(Collected data entries)
--------------------------------------------------

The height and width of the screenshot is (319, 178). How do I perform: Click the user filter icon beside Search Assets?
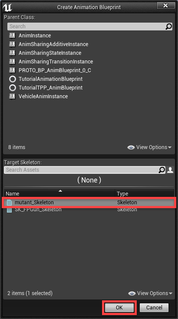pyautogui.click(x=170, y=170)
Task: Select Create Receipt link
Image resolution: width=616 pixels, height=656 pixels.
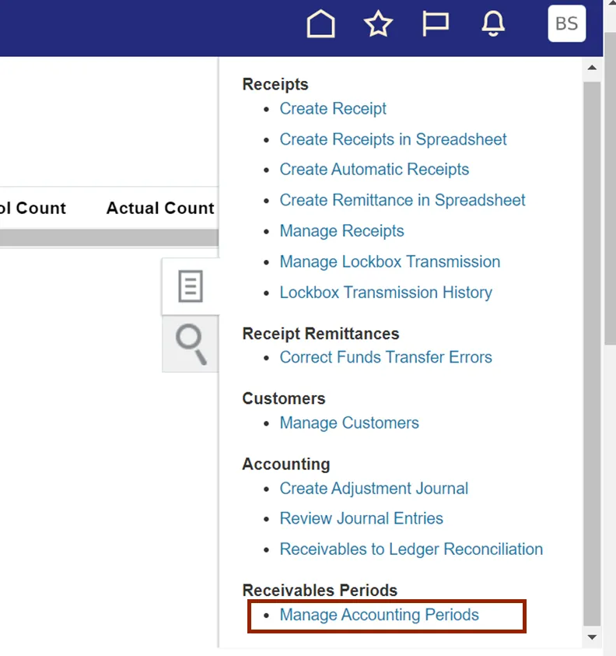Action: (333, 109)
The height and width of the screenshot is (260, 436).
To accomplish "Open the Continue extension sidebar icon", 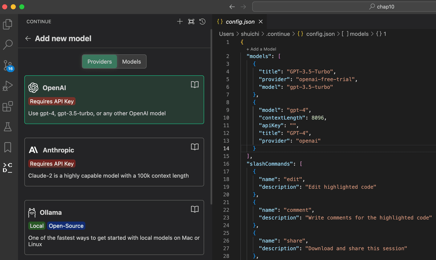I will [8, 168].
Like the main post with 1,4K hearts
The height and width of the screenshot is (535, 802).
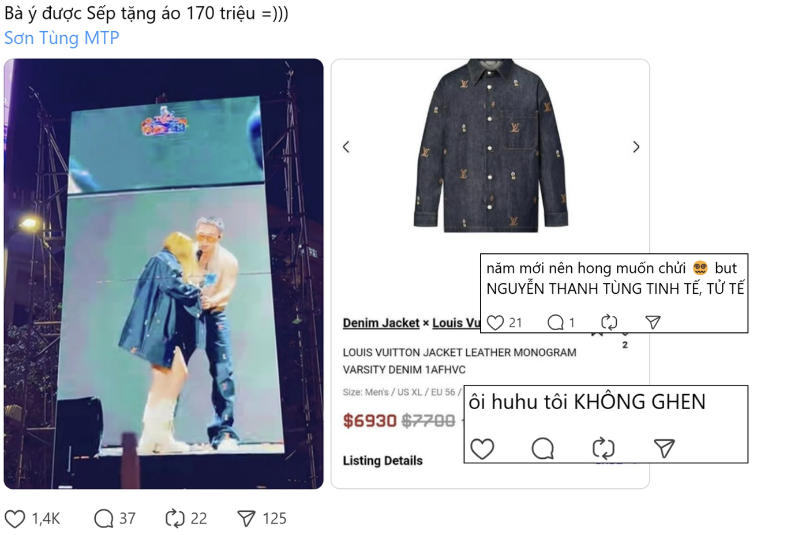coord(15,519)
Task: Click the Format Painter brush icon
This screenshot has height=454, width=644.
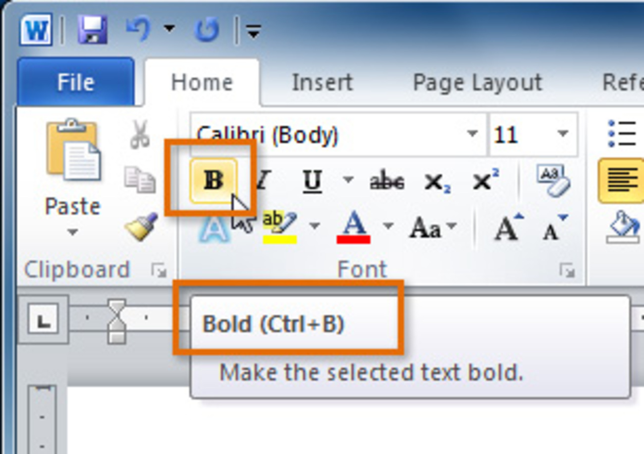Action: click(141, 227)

--------------------------------------------------

Looking at the data above, work out how many lines contain "Task" and answer with the figure only.

2